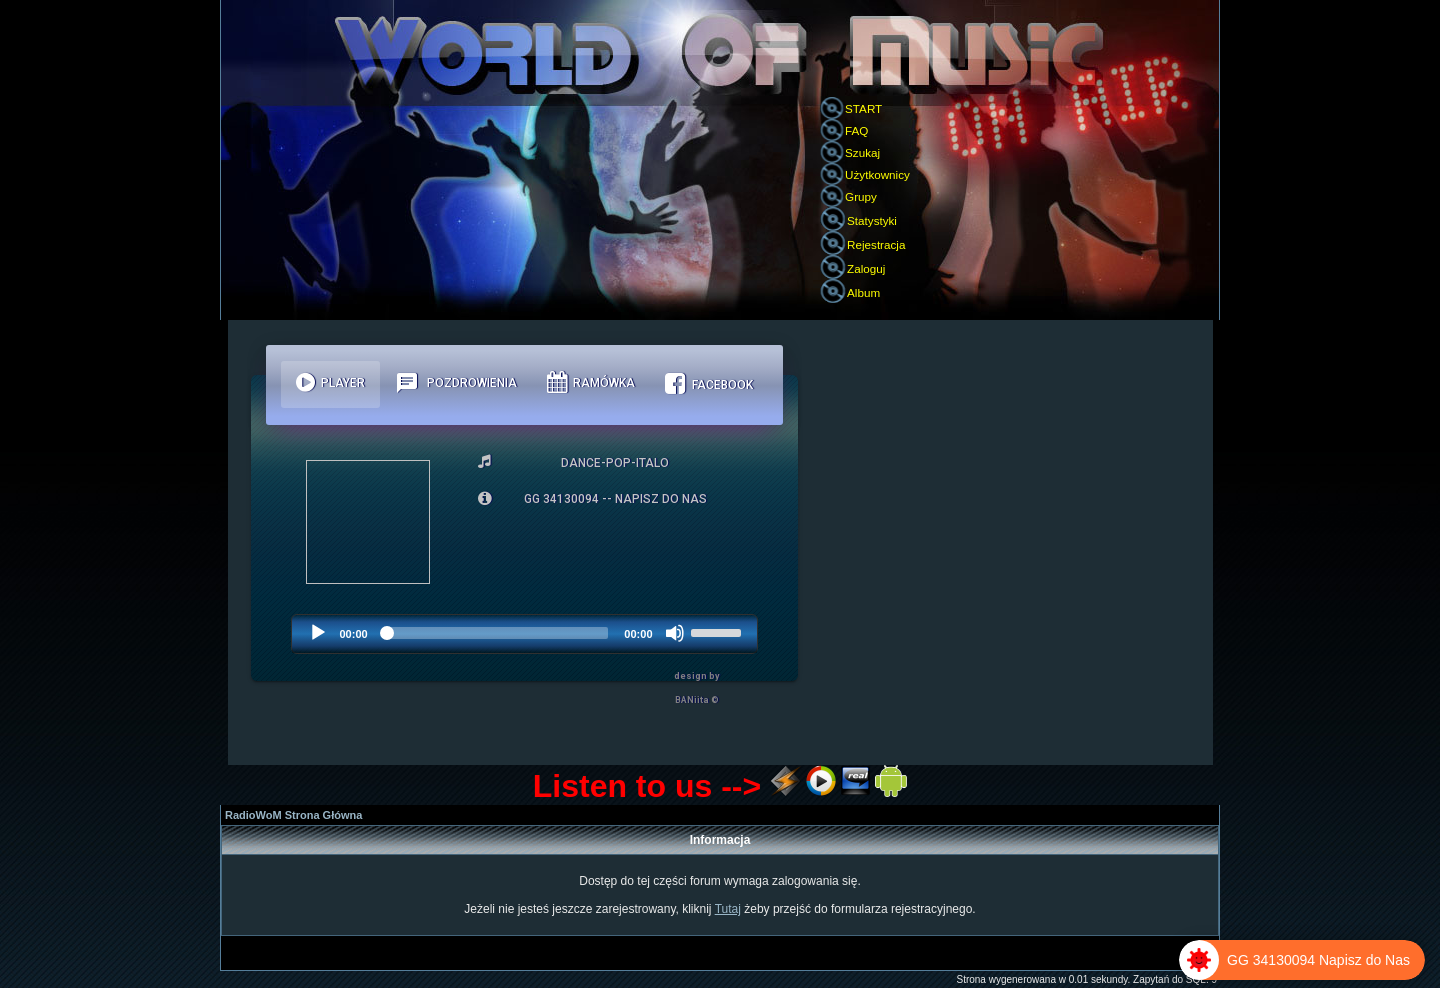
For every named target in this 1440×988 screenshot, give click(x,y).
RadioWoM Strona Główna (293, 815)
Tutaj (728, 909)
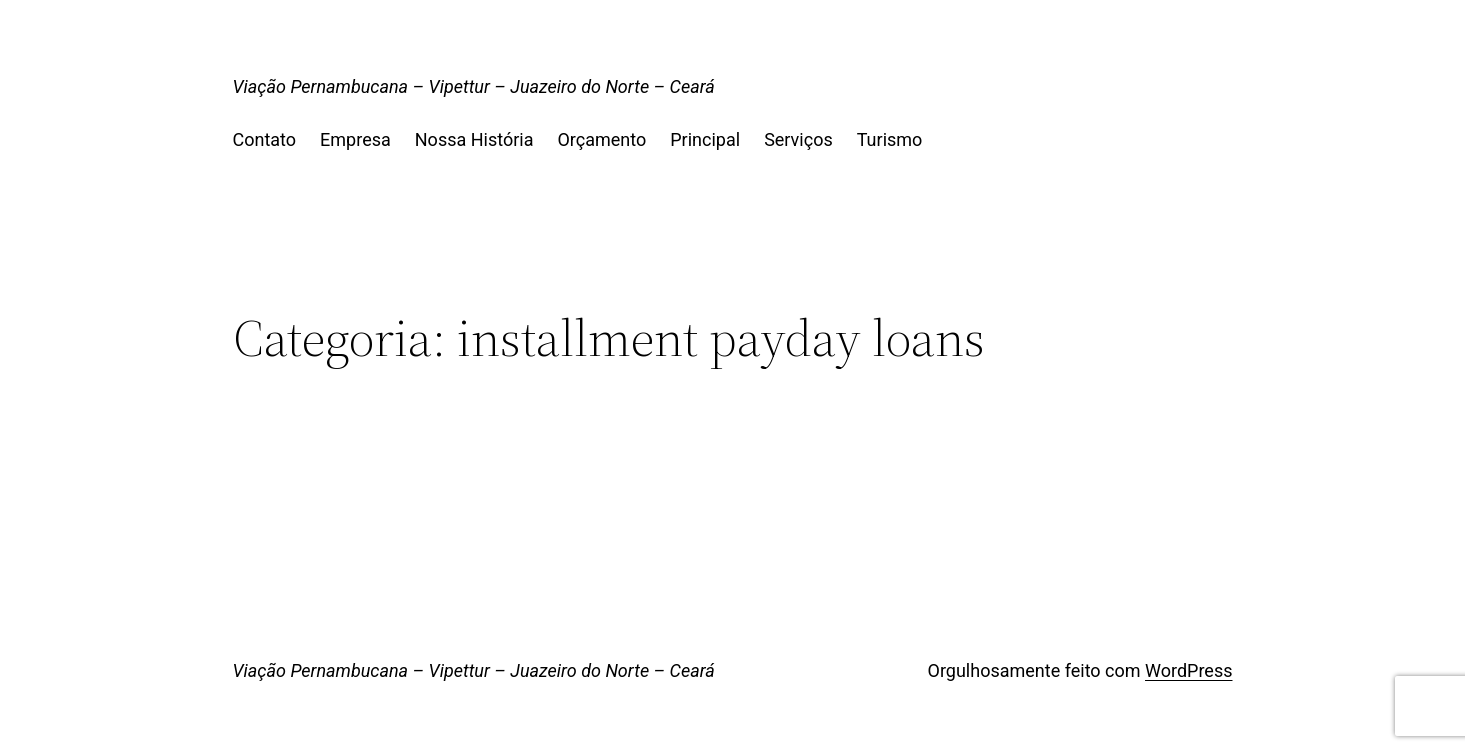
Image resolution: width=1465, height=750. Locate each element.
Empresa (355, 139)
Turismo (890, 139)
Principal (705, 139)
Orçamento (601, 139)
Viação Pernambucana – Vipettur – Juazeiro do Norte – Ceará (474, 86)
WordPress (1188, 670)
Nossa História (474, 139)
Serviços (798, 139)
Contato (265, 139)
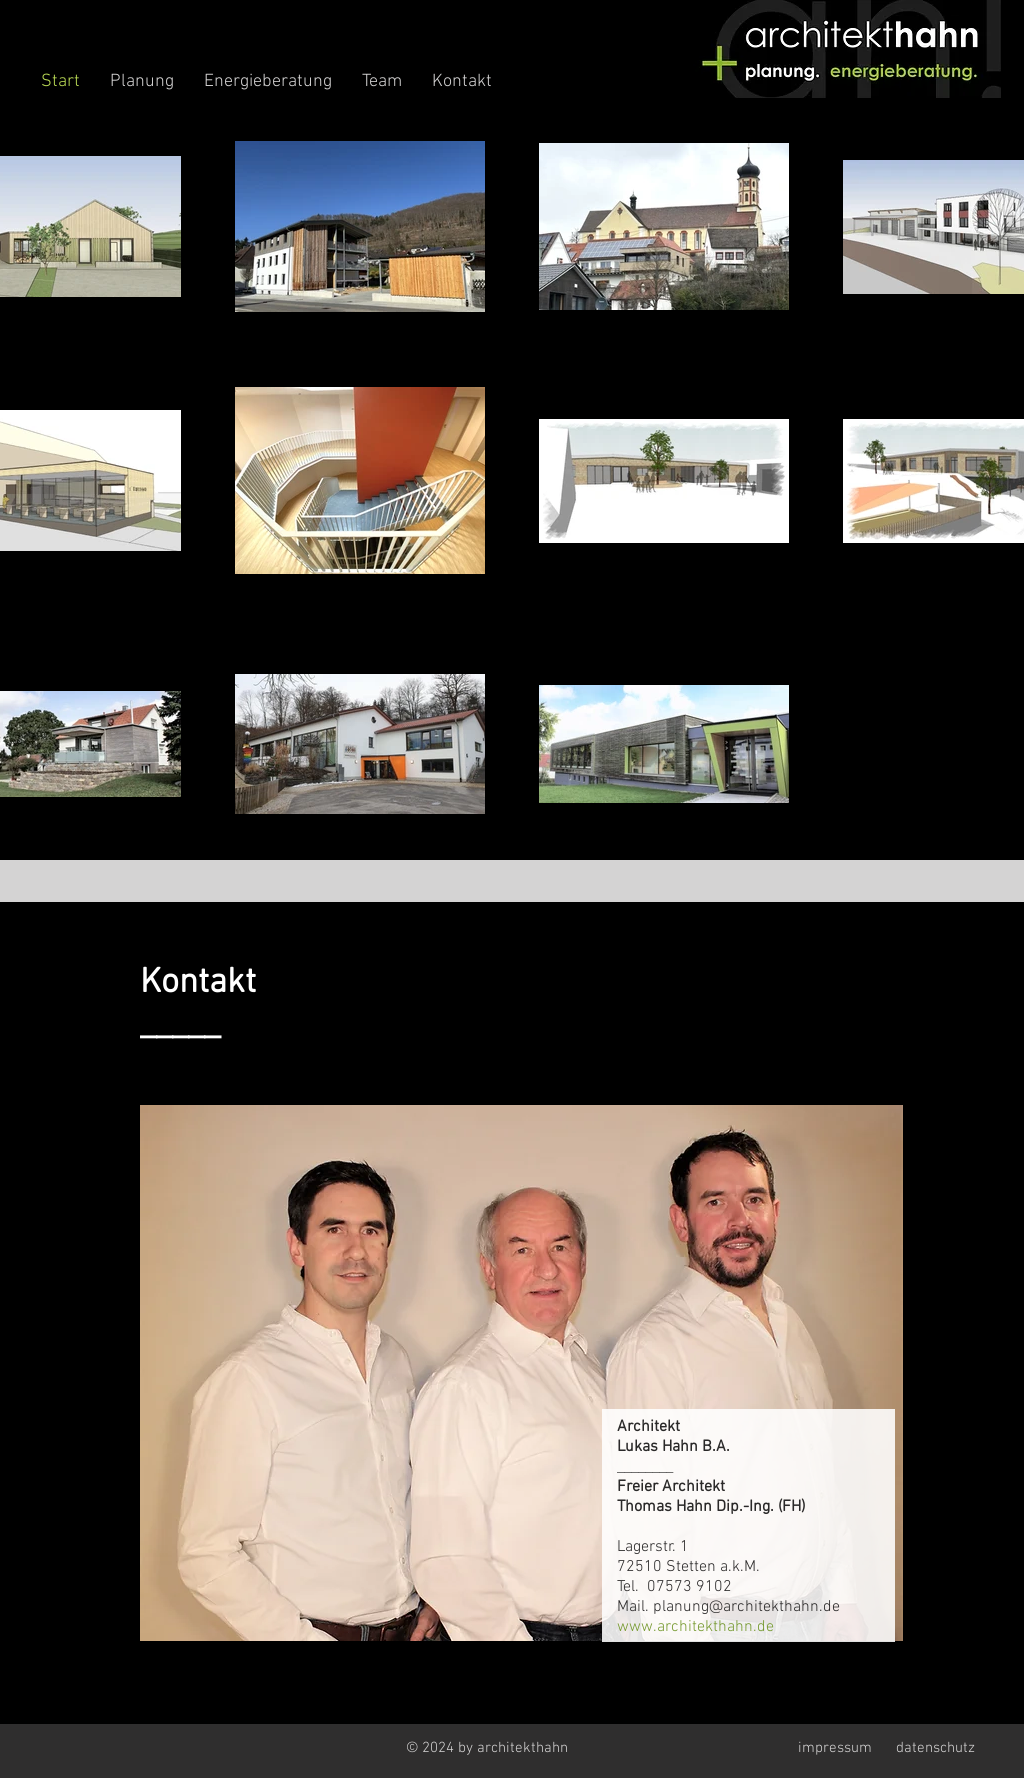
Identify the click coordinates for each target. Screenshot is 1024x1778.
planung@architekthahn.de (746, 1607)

--------

## Directions for this task:
Convert all the records above into a Markdown table with two columns, Row and Line, numbering each row and skipping blank lines. Leave the pictures out.

## Expected output:
| Row | Line |
|---|---|
| 1 | For every named target in this 1440×988 screenshot, give click(x,y). |
| 2 | RadioWoM Strona Główna (293, 815) |
| 3 | Tutaj (728, 909) |
| 4 | Image resolution: width=1465, height=750. Locate each element. |
| 5 | Empresa (355, 139) |
| 6 | Turismo (890, 139) |
| 7 | Principal (705, 139) |
| 8 | Orçamento (601, 139) |
| 9 | Viação Pernambucana – Vipettur – Juazeiro do Norte – Ceará (474, 86) |
| 10 | WordPress (1188, 670) |
| 11 | Nossa História (474, 139) |
| 12 | Serviços (798, 139) |
| 13 | Contato (265, 139) |
| 14 | Identify the click coordinates for each target. Screenshot is 1024x1778. |
| 15 | planung@architekthahn.de (746, 1607) |